Healthcare

Healthcare Access Begins with the First Mile

I ghostwrote an article on behalf of Lyft's CEO, David Risher, to promote thought leadership for the Lyft Healthcare offering.


For patients, healthcare doesn’t begin in a waiting room—it begins the moment they decide to seek care.

But for too many people, that first step is also the hardest one to take.

Every year, millions of patients delay or skip appointments because they can’t get there. In the U.S. alone, an estimated 5.8 million people miss or postpone medical care due to transportation barriers, according to the American Hospital Association. These aren’t isolated incidents—they’re systemic, preventable failures in how we think about access.

For case managers, social workers, and clinical leaders tasked with improving outcomes, transportation may not always be top of mind. But the data—and the human stories—say otherwise.

Transportation Is a Health Equity Issue.

From rural towns to dense urban centers, the challenges look different, but the impact is the same: missed care, delayed treatment, and worse outcomes.

  • Rural patients may live hours from the nearest provider and lack reliable or affordable transit.

  • Urban patients may live closer to care, but still face significant hurdles: unsafe public transportation, financial insecurity, physical disabilities, or caregiving responsibilities that complicate travel.

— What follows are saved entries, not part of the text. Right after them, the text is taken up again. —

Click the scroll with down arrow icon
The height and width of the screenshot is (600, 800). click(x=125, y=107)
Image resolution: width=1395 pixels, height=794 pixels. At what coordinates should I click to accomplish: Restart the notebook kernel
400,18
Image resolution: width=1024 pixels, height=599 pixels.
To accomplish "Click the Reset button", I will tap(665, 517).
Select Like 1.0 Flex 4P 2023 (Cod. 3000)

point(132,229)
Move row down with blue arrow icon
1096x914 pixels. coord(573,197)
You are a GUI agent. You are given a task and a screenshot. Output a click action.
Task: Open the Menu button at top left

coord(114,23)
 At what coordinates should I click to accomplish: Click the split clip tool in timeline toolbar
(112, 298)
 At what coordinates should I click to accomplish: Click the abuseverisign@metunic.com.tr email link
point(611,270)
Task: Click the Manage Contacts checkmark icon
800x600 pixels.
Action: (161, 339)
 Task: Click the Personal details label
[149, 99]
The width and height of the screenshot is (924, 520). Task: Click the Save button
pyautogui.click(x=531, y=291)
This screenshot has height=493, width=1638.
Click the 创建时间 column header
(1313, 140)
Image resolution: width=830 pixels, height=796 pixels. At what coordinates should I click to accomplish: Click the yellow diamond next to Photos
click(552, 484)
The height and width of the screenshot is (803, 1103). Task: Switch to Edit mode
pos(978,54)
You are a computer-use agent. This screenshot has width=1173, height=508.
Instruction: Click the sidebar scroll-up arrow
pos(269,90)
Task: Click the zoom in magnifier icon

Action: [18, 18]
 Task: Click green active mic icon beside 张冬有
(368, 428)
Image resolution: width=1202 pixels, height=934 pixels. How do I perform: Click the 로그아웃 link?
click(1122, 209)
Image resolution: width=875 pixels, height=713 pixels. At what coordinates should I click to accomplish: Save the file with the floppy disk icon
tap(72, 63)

  • Older adults and people with chronic conditions may depend on others for rides—or go without care when support falls through.

According to a study published in JAMA Internal Medicine, adults who experience transportation insecurity are twice as likely to report poor health, and significantly more likely to delay care or go without needed prescriptions.

This isn’t just a matter of convenience. It’s a critical determinant of health—one that intersects with race, income, geography, and disability status. And it affects your no-show rates, your readmissions, and your ability to meet quality benchmarks.

We’ve Conditioned Patients to “Tough It Out.”

In many communities, there’s a cultural script that says, “Don’t go unless it’s really bad.” It’s how patients protect themselves from the burden of navigating an inaccessible system.

We see this in rural farming communities where patients delay care until a crisis. In urban neighborhoods where missing work—or finding childcare—feels more daunting than the illness itself. We also see family caregivers who downplay their own exhaustion to keep everything afloat.

The consequence? Lower utilization of preventive services. Increased reliance on emergency departments. Higher downstream costs for systems already stretched thin.

Utilization Isn’t the Problem. Inaccessibility Is.

The past few years have complicated how we talk about healthcare utilization. During the early days of COVID-19, postponing care was framed as a public good. But long after the pandemic’s peak, millions of Americans are still forgoing basic, preventive, or chronic care—not because they choose to, but because they don’t see another option.

It’s time to reframe the narrative. Appropriate, timely care is not over-utilization. It’s exactly what we should be encouraging.

But if patients can’t physically get to where care happens, the rest of our efforts fall short.

A Shared Responsibility

When a patient misses a dialysis session or skips a follow-up appointment, it can be tempting to frame it as a personal failure—or even just an operational nuisance. But in many cases, it's neither.

It’s a systemic failure. And it's a call to action for those of us who design and deliver care.

As case managers and health system leaders, you’re often the bridge between clinical goals and real-life barriers. That makes you uniquely positioned to rethink how transportation fits into your care model—especially for patients with chronic needs, social vulnerabilities, or complex care plans.

What Better Could Look Like.

Better transportation doesn’t mean luxury vans or massive infrastructure investments. It can be as simple as:

  • Scheduling non-emergency rides in coordination with care plans.

  • Empowering caregivers and social workers to book or arrange transportation.

  • Offering flexible, same-day options for urgent appointments.

  • Partnering with transportation providers that understand the nuances of healthcare (HIPAA compliance, accessible vehicles, etc.).

  • Treating transportation as part of the care continuum, not an afterthought.

It’s also an opportunity to address disparities. Transportation interventions can be low-cost, high-impact levers for closing gaps in access, especially for Medicaid members, dually-eligible individuals, older adults, and patients facing housing or food insecurity.

The First Step Is Ours to Take.

If we want patients to show up, follow through, and feel empowered in their care journey, we need to make sure the journey itself is possible.

This isn’t just about solving for logistics. It’s about designing for dignity.

Let’s build a system where getting to care isn’t the hardest part.